* THE INPUT *
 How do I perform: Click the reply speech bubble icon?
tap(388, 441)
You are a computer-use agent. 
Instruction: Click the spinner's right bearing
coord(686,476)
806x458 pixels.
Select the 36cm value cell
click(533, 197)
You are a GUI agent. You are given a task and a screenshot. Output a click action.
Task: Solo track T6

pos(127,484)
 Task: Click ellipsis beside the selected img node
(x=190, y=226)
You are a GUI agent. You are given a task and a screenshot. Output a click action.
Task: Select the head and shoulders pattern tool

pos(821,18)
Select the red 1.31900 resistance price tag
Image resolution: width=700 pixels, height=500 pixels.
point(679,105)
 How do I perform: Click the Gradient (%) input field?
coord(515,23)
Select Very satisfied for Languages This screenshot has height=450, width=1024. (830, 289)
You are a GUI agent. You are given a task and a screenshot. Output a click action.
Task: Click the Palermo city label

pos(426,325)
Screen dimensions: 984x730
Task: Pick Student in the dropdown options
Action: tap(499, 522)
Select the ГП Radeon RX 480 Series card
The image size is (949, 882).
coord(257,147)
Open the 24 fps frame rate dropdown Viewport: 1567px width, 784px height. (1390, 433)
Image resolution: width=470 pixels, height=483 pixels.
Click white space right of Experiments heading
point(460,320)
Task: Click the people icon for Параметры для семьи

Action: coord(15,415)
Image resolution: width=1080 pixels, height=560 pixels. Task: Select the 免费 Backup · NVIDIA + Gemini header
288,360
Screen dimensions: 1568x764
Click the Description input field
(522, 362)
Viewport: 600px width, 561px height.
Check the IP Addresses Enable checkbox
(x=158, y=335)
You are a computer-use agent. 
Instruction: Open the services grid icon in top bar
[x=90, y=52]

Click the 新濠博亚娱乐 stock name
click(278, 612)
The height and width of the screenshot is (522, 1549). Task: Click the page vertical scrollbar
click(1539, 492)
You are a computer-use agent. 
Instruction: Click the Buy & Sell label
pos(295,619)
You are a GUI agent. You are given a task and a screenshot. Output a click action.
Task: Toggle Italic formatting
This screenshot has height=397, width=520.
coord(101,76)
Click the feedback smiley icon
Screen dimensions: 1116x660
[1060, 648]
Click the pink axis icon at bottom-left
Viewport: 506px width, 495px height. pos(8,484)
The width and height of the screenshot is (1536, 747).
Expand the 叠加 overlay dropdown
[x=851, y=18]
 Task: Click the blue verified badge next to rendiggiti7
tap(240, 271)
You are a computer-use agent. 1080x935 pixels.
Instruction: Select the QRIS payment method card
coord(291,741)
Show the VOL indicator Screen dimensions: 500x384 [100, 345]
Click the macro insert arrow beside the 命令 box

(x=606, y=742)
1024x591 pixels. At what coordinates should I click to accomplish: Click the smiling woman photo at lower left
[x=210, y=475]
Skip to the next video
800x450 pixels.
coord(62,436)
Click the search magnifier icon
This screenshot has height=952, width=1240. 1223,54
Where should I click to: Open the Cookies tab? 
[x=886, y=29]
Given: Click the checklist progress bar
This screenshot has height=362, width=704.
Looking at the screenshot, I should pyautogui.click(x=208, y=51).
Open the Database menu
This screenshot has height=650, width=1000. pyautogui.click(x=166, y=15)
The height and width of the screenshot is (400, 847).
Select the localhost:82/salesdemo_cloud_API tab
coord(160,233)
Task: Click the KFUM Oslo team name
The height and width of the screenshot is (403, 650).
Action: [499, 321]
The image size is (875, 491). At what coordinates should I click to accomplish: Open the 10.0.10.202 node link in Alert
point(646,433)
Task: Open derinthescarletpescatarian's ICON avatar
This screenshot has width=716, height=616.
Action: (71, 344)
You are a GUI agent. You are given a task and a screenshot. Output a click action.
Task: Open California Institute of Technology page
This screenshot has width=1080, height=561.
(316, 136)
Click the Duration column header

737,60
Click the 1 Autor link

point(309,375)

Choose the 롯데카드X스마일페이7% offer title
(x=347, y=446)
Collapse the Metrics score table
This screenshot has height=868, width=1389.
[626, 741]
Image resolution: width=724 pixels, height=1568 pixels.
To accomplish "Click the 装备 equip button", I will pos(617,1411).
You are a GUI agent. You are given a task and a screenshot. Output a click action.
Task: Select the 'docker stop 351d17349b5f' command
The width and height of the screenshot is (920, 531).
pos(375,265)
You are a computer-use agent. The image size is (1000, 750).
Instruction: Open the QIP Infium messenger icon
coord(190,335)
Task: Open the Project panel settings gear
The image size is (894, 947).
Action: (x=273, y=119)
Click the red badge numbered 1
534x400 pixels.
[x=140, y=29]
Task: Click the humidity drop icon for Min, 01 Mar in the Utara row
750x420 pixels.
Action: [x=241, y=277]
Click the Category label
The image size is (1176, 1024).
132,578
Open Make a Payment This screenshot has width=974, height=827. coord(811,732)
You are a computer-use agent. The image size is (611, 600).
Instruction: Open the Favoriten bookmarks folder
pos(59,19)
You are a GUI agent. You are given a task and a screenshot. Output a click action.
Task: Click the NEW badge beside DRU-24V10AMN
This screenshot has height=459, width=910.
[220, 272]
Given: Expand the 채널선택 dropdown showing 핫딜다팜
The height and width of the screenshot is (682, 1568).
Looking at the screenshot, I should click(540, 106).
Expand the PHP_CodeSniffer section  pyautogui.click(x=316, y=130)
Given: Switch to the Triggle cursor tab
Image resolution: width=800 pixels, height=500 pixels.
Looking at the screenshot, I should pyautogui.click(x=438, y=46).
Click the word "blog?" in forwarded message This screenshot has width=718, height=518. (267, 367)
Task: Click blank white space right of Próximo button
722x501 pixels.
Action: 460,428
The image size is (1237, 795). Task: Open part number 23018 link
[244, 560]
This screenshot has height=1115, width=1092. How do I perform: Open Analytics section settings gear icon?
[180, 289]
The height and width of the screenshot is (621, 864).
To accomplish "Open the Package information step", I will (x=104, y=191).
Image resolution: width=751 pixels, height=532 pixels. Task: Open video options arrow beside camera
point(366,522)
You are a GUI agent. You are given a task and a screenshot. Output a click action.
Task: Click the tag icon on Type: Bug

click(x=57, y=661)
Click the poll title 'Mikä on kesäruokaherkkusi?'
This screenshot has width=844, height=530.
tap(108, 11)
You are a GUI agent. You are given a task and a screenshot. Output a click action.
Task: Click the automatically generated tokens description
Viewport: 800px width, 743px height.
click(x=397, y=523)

* WHAT THIS TASK INVOLVES *
Every line above is to be duplicated exactly as shown.

* RESULT OF THE TASK *
 How do I perform: Click the reply speech bubble icon?
tap(388, 441)
You are a computer-use agent. 
Instruction: Click the spinner's right bearing
coord(686,476)
806x458 pixels.
Select the 36cm value cell
click(533, 197)
You are a GUI agent. You are given a task and a screenshot. Output a click action.
Task: Solo track T6

pos(127,484)
 Task: Click ellipsis beside the selected img node
(x=190, y=226)
You are a GUI agent. You are given a task and a screenshot. Output a click action.
Task: Select the head and shoulders pattern tool

pos(821,18)
Select the red 1.31900 resistance price tag
Image resolution: width=700 pixels, height=500 pixels.
point(679,105)
 How do I perform: Click the Gradient (%) input field?
coord(515,23)
Select Very satisfied for Languages This screenshot has height=450, width=1024. (830, 289)
You are a GUI agent. You are given a task and a screenshot. Output a click action.
Task: Click the Palermo city label

pos(426,325)
Screen dimensions: 984x730
Task: Pick Student in the dropdown options
Action: tap(499, 522)
Select the ГП Radeon RX 480 Series card
The image size is (949, 882).
coord(257,147)
Open the 24 fps frame rate dropdown Viewport: 1567px width, 784px height. (1390, 433)
Image resolution: width=470 pixels, height=483 pixels.
Click white space right of Experiments heading
point(460,320)
Task: Click the people icon for Параметры для семьи

Action: coord(15,415)
Image resolution: width=1080 pixels, height=560 pixels. Task: Select the 免费 Backup · NVIDIA + Gemini header
288,360
Screen dimensions: 1568x764
Click the Description input field
(522, 362)
Viewport: 600px width, 561px height.
Check the IP Addresses Enable checkbox
(x=158, y=335)
You are a computer-use agent. 
Instruction: Open the services grid icon in top bar
[x=90, y=52]

Click the 新濠博亚娱乐 stock name
click(278, 612)
The height and width of the screenshot is (522, 1549). Task: Click the page vertical scrollbar
click(1539, 492)
You are a computer-use agent. 
Instruction: Click the Buy & Sell label
pos(295,619)
You are a GUI agent. You are given a task and a screenshot. Output a click action.
Task: Toggle Italic formatting
This screenshot has height=397, width=520.
coord(101,76)
Click the feedback smiley icon
Screen dimensions: 1116x660
[1060, 648]
Click the pink axis icon at bottom-left
Viewport: 506px width, 495px height. pos(8,484)
The width and height of the screenshot is (1536, 747).
Expand the 叠加 overlay dropdown
[x=851, y=18]
 Task: Click the blue verified badge next to rendiggiti7
tap(240, 271)
You are a computer-use agent. 1080x935 pixels.
Instruction: Select the QRIS payment method card
coord(291,741)
Show the VOL indicator Screen dimensions: 500x384 [100, 345]
Click the macro insert arrow beside the 命令 box

(x=606, y=742)
1024x591 pixels. At what coordinates should I click to accomplish: Click the smiling woman photo at lower left
[x=210, y=475]
Skip to the next video
800x450 pixels.
coord(62,436)
Click the search magnifier icon
This screenshot has height=952, width=1240. 1223,54
Where should I click to: Open the Cookies tab? 
[x=886, y=29]
Given: Click the checklist progress bar
This screenshot has height=362, width=704.
Looking at the screenshot, I should pyautogui.click(x=208, y=51).
Open the Database menu
This screenshot has height=650, width=1000. pyautogui.click(x=166, y=15)
The height and width of the screenshot is (400, 847).
Select the localhost:82/salesdemo_cloud_API tab
coord(160,233)
Task: Click the KFUM Oslo team name
The height and width of the screenshot is (403, 650).
Action: [499, 321]
The image size is (875, 491). At what coordinates should I click to accomplish: Open the 10.0.10.202 node link in Alert
point(646,433)
Task: Open derinthescarletpescatarian's ICON avatar
This screenshot has width=716, height=616.
Action: (71, 344)
You are a GUI agent. You are given a task and a screenshot. Output a click action.
Task: Open California Institute of Technology page
This screenshot has width=1080, height=561.
(316, 136)
Click the Duration column header

737,60
Click the 1 Autor link

point(309,375)

Choose the 롯데카드X스마일페이7% offer title
(x=347, y=446)
Collapse the Metrics score table
This screenshot has height=868, width=1389.
[626, 741]
Image resolution: width=724 pixels, height=1568 pixels.
To accomplish "Click the 装备 equip button", I will pos(617,1411).
You are a GUI agent. You are given a task and a screenshot. Output a click action.
Task: Select the 'docker stop 351d17349b5f' command
The width and height of the screenshot is (920, 531).
pos(375,265)
You are a computer-use agent. The image size is (1000, 750).
Instruction: Open the QIP Infium messenger icon
coord(190,335)
Task: Open the Project panel settings gear
The image size is (894, 947).
Action: (x=273, y=119)
Click the red badge numbered 1
534x400 pixels.
[x=140, y=29]
Task: Click the humidity drop icon for Min, 01 Mar in the Utara row
750x420 pixels.
Action: [x=241, y=277]
Click the Category label
The image size is (1176, 1024).
132,578
Open Make a Payment This screenshot has width=974, height=827. coord(811,732)
You are a computer-use agent. The image size is (611, 600).
Instruction: Open the Favoriten bookmarks folder
pos(59,19)
You are a GUI agent. You are given a task and a screenshot. Output a click action.
Task: Click the NEW badge beside DRU-24V10AMN
This screenshot has height=459, width=910.
[220, 272]
Given: Expand the 채널선택 dropdown showing 핫딜다팜
The height and width of the screenshot is (682, 1568).
Looking at the screenshot, I should click(540, 106).
Expand the PHP_CodeSniffer section  pyautogui.click(x=316, y=130)
Given: Switch to the Triggle cursor tab
Image resolution: width=800 pixels, height=500 pixels.
Looking at the screenshot, I should pyautogui.click(x=438, y=46).
Click the word "blog?" in forwarded message This screenshot has width=718, height=518. (267, 367)
Task: Click blank white space right of Próximo button
722x501 pixels.
Action: 460,428
The image size is (1237, 795). Task: Open part number 23018 link
[244, 560]
This screenshot has height=1115, width=1092. How do I perform: Open Analytics section settings gear icon?
[180, 289]
The height and width of the screenshot is (621, 864).
To accomplish "Open the Package information step", I will (x=104, y=191).
Image resolution: width=751 pixels, height=532 pixels. Task: Open video options arrow beside camera
point(366,522)
You are a GUI agent. You are given a task and a screenshot. Output a click action.
Task: Click the tag icon on Type: Bug

click(x=57, y=661)
Click the poll title 'Mikä on kesäruokaherkkusi?'
This screenshot has width=844, height=530.
tap(108, 11)
You are a GUI agent. You are given a task and a screenshot. Output a click action.
Task: Click the automatically generated tokens description
Viewport: 800px width, 743px height.
click(x=397, y=523)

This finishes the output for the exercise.